# Smart gesture not working



## Giuliaserena (Dec 31, 2015)

Hello!

I have an Asus Zenbook UX305F, running Windows 8.1. When I bought it a couple of months ago Asus Smart Gesture was not working. I tried repairing it, still nothing. I uninstalled it, and now can't even manage to install it! I downloaded the latest ATK version, but nothing. 
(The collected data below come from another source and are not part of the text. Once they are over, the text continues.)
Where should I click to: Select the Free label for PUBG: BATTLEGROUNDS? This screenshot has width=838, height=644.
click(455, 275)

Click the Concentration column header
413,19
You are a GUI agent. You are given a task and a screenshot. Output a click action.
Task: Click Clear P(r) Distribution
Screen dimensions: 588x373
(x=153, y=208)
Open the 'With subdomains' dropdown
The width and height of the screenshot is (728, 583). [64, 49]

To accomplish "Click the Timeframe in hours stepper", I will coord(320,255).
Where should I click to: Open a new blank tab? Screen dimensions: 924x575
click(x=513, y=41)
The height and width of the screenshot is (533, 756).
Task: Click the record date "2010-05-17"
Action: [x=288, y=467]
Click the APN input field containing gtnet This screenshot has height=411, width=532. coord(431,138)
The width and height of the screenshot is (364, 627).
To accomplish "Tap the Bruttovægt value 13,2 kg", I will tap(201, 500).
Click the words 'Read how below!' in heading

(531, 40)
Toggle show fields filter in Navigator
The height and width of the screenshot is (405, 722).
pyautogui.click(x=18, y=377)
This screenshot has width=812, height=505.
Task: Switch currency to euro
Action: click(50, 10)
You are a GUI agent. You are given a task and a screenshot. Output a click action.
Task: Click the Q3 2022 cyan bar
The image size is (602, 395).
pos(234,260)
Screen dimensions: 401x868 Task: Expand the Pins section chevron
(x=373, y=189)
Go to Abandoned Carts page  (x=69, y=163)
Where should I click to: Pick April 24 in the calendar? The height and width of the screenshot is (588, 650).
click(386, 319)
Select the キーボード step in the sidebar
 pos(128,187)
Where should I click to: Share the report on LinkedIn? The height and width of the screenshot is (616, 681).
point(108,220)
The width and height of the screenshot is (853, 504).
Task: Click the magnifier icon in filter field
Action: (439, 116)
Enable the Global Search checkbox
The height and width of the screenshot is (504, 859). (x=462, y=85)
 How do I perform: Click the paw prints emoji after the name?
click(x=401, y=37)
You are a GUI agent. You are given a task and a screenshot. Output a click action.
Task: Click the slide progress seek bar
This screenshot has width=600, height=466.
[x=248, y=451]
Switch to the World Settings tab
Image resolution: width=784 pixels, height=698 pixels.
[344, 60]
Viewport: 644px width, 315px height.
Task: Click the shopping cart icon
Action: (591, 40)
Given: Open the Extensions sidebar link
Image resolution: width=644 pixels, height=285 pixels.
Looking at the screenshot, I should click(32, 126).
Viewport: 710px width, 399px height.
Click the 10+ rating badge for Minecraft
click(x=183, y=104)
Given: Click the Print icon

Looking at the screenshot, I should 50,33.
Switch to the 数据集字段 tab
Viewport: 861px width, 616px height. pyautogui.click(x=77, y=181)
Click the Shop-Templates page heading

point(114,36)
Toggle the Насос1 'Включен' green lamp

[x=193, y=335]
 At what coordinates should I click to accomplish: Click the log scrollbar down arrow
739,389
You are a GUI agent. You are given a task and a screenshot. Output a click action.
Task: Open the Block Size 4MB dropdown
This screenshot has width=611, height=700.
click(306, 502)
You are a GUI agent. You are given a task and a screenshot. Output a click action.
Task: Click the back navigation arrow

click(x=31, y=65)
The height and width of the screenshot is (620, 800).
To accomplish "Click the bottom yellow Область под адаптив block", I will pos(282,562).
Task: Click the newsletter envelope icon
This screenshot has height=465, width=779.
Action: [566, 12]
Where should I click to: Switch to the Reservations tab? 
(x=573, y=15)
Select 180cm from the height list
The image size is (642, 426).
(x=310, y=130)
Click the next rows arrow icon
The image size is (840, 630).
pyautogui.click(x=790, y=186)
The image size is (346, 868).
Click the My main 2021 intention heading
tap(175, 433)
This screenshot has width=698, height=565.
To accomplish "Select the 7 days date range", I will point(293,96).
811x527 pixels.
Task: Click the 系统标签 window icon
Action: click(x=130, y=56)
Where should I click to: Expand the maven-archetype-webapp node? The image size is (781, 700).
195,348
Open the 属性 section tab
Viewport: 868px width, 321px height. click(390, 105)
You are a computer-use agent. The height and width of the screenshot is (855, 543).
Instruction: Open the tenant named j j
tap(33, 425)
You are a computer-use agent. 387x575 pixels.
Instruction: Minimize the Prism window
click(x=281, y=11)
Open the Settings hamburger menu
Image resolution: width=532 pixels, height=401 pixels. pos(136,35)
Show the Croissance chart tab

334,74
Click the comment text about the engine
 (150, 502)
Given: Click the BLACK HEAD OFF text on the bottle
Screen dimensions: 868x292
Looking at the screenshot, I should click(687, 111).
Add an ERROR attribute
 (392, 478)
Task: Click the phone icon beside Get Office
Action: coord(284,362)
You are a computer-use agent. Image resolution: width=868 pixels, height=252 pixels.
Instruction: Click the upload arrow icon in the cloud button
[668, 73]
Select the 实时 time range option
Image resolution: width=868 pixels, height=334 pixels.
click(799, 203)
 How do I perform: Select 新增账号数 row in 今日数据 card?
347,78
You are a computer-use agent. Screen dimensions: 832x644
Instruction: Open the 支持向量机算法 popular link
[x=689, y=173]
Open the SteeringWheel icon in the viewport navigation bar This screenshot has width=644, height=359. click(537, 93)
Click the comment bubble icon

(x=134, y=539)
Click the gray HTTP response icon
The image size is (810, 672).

Any suggestions?! It's really annoying to have a new laptop and already have problems!!

Thank you!


----------



## spunk.funk (May 13, 2010)

If it's a new laptop as you say, then take it back and have them fix it. 
Other then that. What happens when you tried reinstalling it? 
Go to the Asus Support/Download Drivers page for your model: ASUS ZENBOOK UX305FA | Notebooks | ASUS USA Choose your OS version and under *Touchpad*, download the latest driver.


----------



## Giuliaserena (Dec 31, 2015)

My parents bought it online for me in Italy, where they live, but I live in the UK. Returning the laptop would mean being without it for months, and I've had to do it already because of a much bigger problem (but the touchpad was working then!!)
I have downloaded the latest version already, still nothing... 
Thanks anyway!!


----------



## spunk.funk (May 13, 2010)

What happens when you install the driver? 
If the trackpad working at all? Boot into Setup (Bios) go to *Integrated Peripherals*, look for* Trackpad,* if it is disabled, Enable it. If you can't find that then the hardware may have failed.


----------



## Giuliaserena (Dec 31, 2015)

The touchpad is working, it's only the smart gesture not working. When I try to install it it gives this message:


----------



## spunk.funk (May 13, 2010)

Download the Windows Installer then try it again: https://www.microsoft.com/en-us/download/details.aspx?id=8483


----------